Source passage
^^^^^^^^^^^^^^^^

I stood this winter with my hiking companion Josh Brown at the threshold of the Headwaters Forest, cause celebre of California’s forest protection movement in the 1990s. The preserve encompasses five square miles of unlogged ancient forest, said to be a showpiece of monster ferns and cathedral-like groves. But the government’s sign said that we’d come as far as we’re allowed. No messy public on these public lands, thanks.
We’d hit a dead end in more ways than one. The no-people sign is the culmination of a trend that has sought to protect wild nature by banning more and more human activities from the landscape — first hunting, then horseback riding, mountain biking, and now, finally, walking. It’s a dead end, as well, for our connection with the rest of nature. If the very presence of people is problematic, then our species — and the future of our relationship with the planet we live on — is in deep trouble.
Many environmentalists promote this way of thinking, explicitly or not. But their approach sets people and nature against each other. Instead of envisioning people as one species among many, it perpetuates a philosophy of human exceptionalism that — reflected through other prisms — becomes the rampant exploitation of nature’s gifts. If you believe that humans are an exception to the rule, it’s just as easy to decide that we deserve more than the other few billion species as it is to determine that we should be sequestered away from them for their protection.

^^^^^^^^^^^^^^^^

Material provided
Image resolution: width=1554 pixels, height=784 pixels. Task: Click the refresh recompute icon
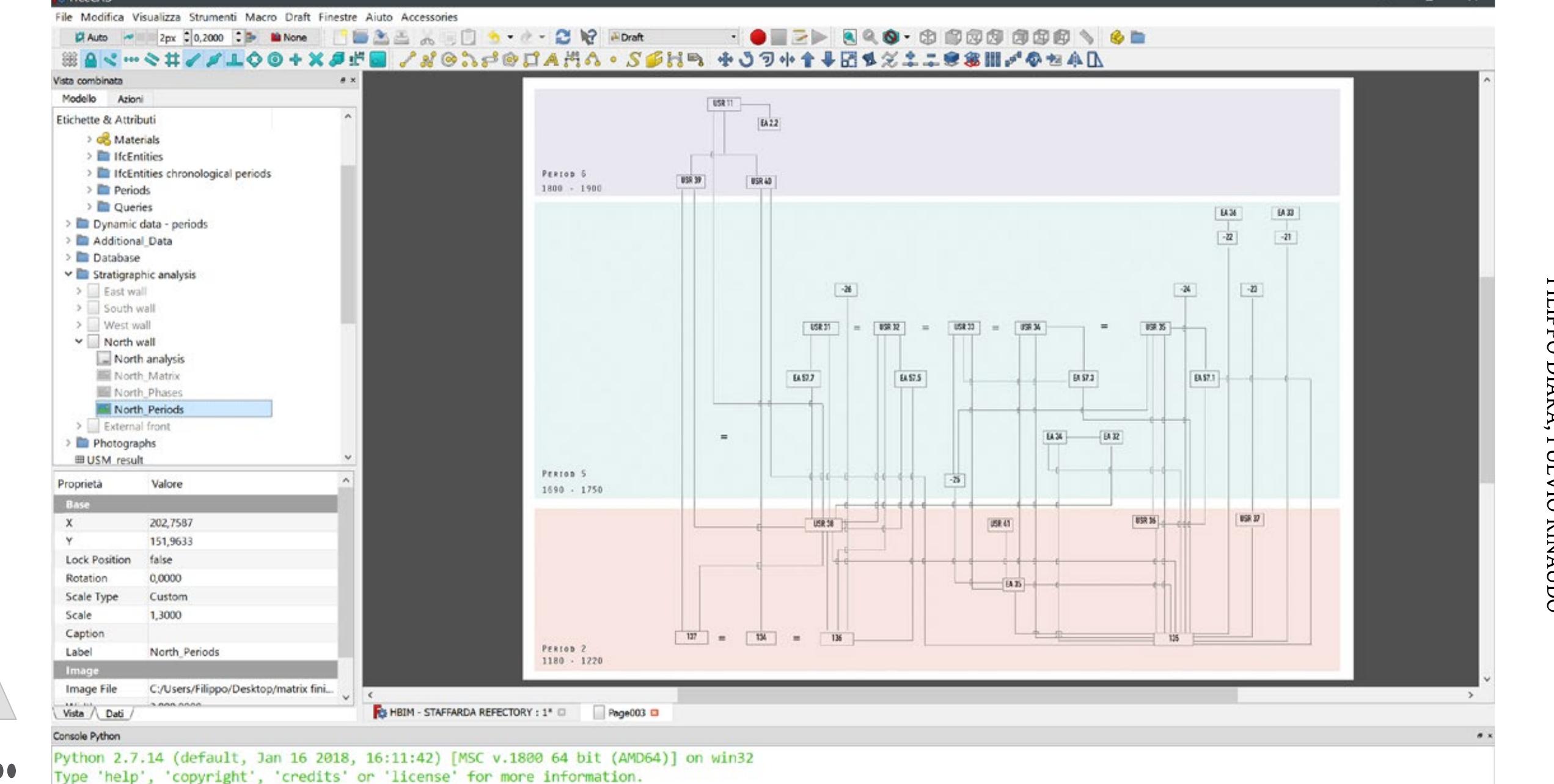[563, 37]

^^^^^^^^^^^^^^^^

Problem set
[A] Condense the paragraph of the Headwaters Forest passage that begins "We'd hit a dead end" into a shorter version that keeps its main facts.
[B] Print the Headwaters Forest passage from "I stood this" up to and including "public lands, thanks.".

Task-by-task outputs
[A] The no-people sign is a dead end. It caps a trend of protecting wild nature by banning ever more human activities: first hunting, then horseback riding, mountain biking, and now walking. It also cuts off our connection with the rest of nature. If the mere presence of people is a problem, our species and its relationship with the planet are in deep trouble.

[B]
I stood this winter with my hiking companion Josh Brown at the threshold of the Headwaters Forest, cause celebre of California’s forest protection movement in the 1990s. The preserve encompasses five square miles of unlogged ancient forest, said to be a showpiece of monster ferns and cathedral-like groves. But the government’s sign said that we’d come as far as we’re allowed. No messy public on these public lands, thanks.